There must have been a point where we decided that we can roll our eyes at some people because they were a certain style of clothing or listen to a certain type of music, or for just doing things the same as a large majority of other people. And moreover, when did we decide that these people just living their lives in the way they want to affect ours in any way? 

But it also has a deeper, more twisted side to it. 'Basic bitch' is a term exclusively used for females. There is no male equivalent, unless you count 'bro' or 'lad'. But more often than not, 'lads' are still seen to be deeper than their interests.

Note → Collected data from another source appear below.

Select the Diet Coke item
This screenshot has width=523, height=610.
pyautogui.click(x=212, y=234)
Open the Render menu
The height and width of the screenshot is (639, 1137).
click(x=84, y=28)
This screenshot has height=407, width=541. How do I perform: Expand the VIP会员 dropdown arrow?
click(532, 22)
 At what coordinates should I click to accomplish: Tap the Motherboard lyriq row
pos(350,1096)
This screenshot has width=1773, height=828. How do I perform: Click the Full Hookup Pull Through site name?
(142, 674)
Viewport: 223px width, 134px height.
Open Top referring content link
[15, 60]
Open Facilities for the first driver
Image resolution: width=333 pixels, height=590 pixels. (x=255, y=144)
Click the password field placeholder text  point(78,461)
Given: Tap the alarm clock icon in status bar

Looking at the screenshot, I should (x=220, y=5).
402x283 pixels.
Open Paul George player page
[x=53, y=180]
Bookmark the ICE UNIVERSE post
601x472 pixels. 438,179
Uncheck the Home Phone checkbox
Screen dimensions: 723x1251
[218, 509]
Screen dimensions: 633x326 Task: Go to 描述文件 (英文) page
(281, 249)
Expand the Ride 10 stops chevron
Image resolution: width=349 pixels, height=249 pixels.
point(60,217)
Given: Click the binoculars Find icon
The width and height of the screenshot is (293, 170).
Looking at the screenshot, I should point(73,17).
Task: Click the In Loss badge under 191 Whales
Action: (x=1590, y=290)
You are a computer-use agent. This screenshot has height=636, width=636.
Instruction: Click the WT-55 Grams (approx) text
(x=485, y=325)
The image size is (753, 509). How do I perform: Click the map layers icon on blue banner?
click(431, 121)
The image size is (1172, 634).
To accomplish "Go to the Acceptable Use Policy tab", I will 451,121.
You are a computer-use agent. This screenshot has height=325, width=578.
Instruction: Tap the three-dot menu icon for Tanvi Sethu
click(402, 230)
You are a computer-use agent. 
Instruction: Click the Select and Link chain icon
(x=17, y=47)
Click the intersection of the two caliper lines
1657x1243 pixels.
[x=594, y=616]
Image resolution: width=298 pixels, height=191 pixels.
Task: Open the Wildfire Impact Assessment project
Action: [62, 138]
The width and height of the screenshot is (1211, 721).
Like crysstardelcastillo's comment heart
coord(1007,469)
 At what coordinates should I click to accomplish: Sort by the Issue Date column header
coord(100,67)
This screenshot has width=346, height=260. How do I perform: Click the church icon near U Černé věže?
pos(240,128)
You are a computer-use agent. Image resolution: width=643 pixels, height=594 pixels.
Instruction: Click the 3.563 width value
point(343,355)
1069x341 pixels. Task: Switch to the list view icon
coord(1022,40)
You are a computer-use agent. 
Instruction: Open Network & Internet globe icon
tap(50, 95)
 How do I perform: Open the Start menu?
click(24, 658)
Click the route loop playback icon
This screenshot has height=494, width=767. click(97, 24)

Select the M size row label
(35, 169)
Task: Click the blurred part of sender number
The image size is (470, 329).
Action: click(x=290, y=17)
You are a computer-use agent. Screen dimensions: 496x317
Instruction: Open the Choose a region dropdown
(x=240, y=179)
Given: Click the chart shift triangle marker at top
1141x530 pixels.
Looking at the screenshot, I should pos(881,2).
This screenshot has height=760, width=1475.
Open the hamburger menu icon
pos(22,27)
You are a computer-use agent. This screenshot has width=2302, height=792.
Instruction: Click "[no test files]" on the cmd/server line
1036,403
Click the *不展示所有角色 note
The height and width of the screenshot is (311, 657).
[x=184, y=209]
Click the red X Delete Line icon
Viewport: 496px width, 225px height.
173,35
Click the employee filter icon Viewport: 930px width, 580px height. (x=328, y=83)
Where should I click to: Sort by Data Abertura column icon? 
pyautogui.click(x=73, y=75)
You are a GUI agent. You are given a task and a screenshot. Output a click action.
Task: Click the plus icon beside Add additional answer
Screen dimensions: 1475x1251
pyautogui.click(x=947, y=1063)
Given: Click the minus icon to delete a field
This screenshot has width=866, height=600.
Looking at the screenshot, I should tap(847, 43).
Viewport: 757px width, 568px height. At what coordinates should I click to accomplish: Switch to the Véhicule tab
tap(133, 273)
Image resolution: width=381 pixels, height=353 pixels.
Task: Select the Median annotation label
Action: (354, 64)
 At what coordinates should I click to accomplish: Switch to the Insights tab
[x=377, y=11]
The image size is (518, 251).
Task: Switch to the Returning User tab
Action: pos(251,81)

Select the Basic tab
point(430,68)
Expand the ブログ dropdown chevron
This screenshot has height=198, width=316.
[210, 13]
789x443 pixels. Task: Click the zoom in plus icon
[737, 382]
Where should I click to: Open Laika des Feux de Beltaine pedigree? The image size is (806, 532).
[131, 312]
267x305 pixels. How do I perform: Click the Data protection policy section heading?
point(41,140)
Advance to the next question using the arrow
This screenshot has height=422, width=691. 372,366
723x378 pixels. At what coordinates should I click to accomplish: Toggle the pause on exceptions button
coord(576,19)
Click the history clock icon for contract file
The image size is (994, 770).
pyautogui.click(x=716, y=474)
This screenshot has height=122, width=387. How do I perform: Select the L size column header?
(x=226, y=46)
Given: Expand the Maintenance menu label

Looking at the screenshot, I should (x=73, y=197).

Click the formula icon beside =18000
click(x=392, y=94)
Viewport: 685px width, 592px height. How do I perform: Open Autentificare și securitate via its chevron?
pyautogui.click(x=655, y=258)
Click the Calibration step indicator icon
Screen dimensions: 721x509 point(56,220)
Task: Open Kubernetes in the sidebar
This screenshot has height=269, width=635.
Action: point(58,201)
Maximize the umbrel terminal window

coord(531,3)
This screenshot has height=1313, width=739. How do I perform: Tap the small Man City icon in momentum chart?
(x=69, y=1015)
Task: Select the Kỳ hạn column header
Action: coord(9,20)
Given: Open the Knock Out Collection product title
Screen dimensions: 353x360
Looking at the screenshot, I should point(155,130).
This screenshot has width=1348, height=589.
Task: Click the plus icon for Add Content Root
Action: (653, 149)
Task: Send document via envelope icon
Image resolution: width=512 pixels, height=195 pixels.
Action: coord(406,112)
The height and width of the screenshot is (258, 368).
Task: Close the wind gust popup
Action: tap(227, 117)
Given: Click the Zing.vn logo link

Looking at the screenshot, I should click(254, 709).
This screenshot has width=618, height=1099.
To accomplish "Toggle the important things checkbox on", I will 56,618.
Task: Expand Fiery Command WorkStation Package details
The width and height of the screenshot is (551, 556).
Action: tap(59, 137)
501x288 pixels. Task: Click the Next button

We say 'oh, he wears tanks and goes to Crossfit but there's so much more to him' and a 'basic bitch' doesn't get the privilege of someone bothering to find out what's underneath the G&T in a mason jar. Moreover, the word 'lad' has never been a derogatory term for a male, by any stretch of the imagination - so why do we think it's okay to walk around proclaiming people as 'basic bitches'? Of course, there are the people who accept the label and wear it proudly and by all means, reclaiming the term is something we definitely need to start doing as we have done with the word 'slut' - but at this point, men and other women need to cut using it as a derogatory phrase filled with snobbery and hatred for the mainstream. 

I think society is so eager to put us all into categories and subcultures, and the mistake we're making is letting it. We're forced to try and fit in with some label based on what we wear or what music we listen to, and okay, to some extent, people will naturally gravitate towards others like them, that's just a  thing that happens. But next time you're going to call someone a 'basic bitch' just think about the fact that that term reduces that person to their appearance and their interests, and someone who's not worth getting to know because they like mainstream things. We're all individuals, with individual tastes, styles, thoughts, dreams and creativity - so let's stop jumping for separatist terms the minute a girl with perfectly shaped eyebrows posts a picture on Instagram of a Starbucks pumpkin spice latte.

What are your thoughts on the phrase 'basic bitch'?